Vance's pointed – and again, factually correct – attack on the manner in which elections have recently been suppressed in Romania aimed in the same direction. Even Germany's stodgy Centrist-conservative Frankfurter Allgemeine Zeitung has acknowledged that the official pretext for annulling the election (bad Russia, of course…) was 'extraordinarily thin.' Vance used the occasion to fire a loud warning shot across the European bow: He singled out former EU commissioner Thierry Breton's bizarre praise for the Romanian operation and less than hidden threat to do the same in Germany, in case German voters dare vote in a manner Brussels won't like. The US vice president, in effect, told his listeners: Don't you dare.
Let's zoom out for a moment: What was the broader significance of the speech – apart from announcing that the Euro-vassals will be on their own as far as security is concerned but will remain under intense American influence regarding their domestic politics? Three points stand out:
Number one: Appeasement does not work. And I mean, of course, not regarding Russia, but the US, which is Europe's real problem. We have seen repeated attempts to do precisely that – appease Washington by promising to buy more liquefied natural gas and arms and spend more on defense (a lot, a ruinously lot more). And yet: the Euro-vassals still got socked in the eye as never before.

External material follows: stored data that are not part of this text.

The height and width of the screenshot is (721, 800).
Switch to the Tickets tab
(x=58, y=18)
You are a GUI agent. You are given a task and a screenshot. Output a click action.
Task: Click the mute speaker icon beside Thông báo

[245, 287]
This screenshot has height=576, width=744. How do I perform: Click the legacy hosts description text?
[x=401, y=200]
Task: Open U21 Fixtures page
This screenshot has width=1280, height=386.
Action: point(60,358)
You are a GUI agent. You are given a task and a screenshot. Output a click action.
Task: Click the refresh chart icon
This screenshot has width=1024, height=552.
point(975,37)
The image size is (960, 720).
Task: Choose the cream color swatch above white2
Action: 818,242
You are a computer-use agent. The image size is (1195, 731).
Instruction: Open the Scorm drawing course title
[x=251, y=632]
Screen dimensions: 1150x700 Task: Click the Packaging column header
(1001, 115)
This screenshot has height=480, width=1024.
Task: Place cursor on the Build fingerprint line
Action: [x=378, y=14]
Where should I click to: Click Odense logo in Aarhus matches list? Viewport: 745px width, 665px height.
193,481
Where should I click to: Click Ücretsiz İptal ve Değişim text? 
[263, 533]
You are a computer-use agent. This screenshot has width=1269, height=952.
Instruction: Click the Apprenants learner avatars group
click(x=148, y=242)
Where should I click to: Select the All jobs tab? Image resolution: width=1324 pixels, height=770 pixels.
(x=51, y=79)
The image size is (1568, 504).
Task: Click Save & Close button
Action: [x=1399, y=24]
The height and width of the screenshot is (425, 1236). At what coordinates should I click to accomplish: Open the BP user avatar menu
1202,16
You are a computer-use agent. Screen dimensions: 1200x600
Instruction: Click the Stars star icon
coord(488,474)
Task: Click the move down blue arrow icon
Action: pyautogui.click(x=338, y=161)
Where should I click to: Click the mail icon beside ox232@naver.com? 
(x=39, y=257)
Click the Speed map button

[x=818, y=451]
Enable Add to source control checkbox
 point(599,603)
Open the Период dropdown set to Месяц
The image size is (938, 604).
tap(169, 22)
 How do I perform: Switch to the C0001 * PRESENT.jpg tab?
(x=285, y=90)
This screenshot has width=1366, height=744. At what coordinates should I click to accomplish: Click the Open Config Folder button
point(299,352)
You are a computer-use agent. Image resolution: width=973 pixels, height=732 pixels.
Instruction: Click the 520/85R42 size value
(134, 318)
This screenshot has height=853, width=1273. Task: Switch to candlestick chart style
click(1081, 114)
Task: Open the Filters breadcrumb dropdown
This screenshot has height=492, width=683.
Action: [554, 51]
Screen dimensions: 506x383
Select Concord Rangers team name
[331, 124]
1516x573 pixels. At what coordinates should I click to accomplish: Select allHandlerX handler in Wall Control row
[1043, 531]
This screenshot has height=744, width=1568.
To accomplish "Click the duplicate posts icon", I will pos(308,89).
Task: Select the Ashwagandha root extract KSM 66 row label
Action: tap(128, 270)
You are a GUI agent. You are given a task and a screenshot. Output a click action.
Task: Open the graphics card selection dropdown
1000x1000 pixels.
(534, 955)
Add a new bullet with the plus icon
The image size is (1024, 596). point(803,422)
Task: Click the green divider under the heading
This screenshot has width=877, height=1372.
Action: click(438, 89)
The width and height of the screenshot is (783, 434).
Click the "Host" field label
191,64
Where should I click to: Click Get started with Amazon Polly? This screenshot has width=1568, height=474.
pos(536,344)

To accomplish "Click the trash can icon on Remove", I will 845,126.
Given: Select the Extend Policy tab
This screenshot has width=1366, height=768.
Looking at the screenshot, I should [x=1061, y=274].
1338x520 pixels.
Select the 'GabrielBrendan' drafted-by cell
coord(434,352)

Point number two: 'Values' are not your friends. After years of the arrogant invocation of allegedly superior 'values,' the Euro-vassals got the 'value' treatment themselves: Vance pointedly started his speech by declaring that Washington believes that it is Europe – no, not Russia or China - that has abandoned the right 'values.' Indeed, the US vice president's whole speech was also a textbook application of the rhetoric of values to meddle in other states' business. So that's what that feels like, his listeners might have thought, if they were capable of self-reflection.
And point number three: If you wish to put Munich 2025 into historical context, forget about 'Munich 1938.' The endless, stupid comparison of everything with what happened between Hitler and Chamberlain back then has, of course, made its umpteenth appearance now, too. To be frank, it seems the only thing spent Western ideology cadres such Timothy Garton Ash, his Noltean clone Tim Snyder, or the information warriors at The Economist can ever think about.
And yet, in reality, the other Munich Europeans should actually recall now is that of 2007. That's when they were warned, extensively and in detail, by none other than Russian President Vladimir Putin. Many remember his speech then as above all a warning regarding Russia's security interests – one that was flippantly disregarded, which is one reason the West has now lost a war against Moscow. But Putin's 2007 Munich speech was more than that, namely a fundamental if short analysis of the enormous dangers inherent in US power and especially American domination. A wiser Europe would have listened and balanced against this obvious threat. A very, very unwise Europe decided to instead throw in its lot with Washington as never before, come what may. Now a reckoning is due.